> About this exercise
Shown below are entries with pictures; the line with "The height and" through the line with "Choose the crying" is the span to retype exactly, and the pictures stay out.

> Information provided
↓↓↓
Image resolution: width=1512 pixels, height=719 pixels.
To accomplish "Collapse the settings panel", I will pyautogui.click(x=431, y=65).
↑↑↑
↓↓↓
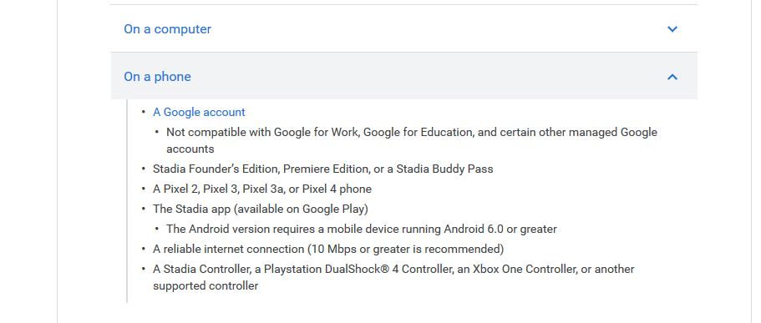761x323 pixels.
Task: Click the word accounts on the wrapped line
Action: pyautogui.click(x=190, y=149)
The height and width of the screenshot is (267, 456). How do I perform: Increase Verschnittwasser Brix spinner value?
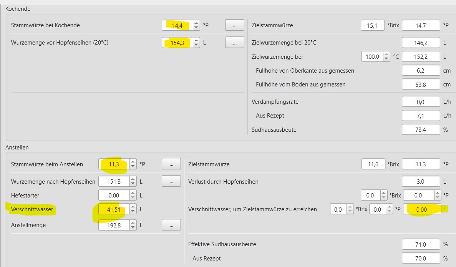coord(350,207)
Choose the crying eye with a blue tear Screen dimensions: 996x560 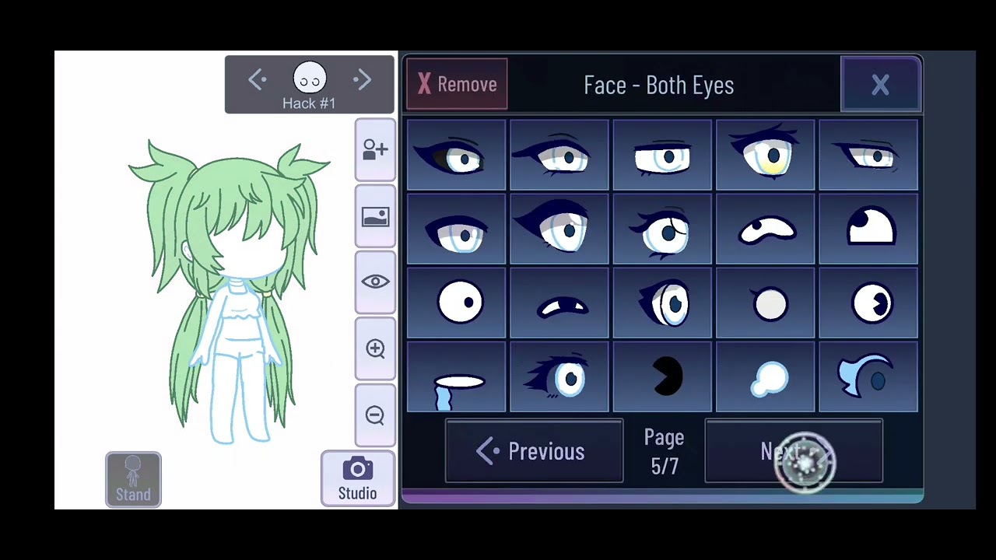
↑↑↑
> Answer to the problem
The height and width of the screenshot is (267, 456). How do I perform: Increase Verschnittwasser Brix spinner value?
coord(350,207)
Choose the crying eye with a blue tear Screen dimensions: 996x560 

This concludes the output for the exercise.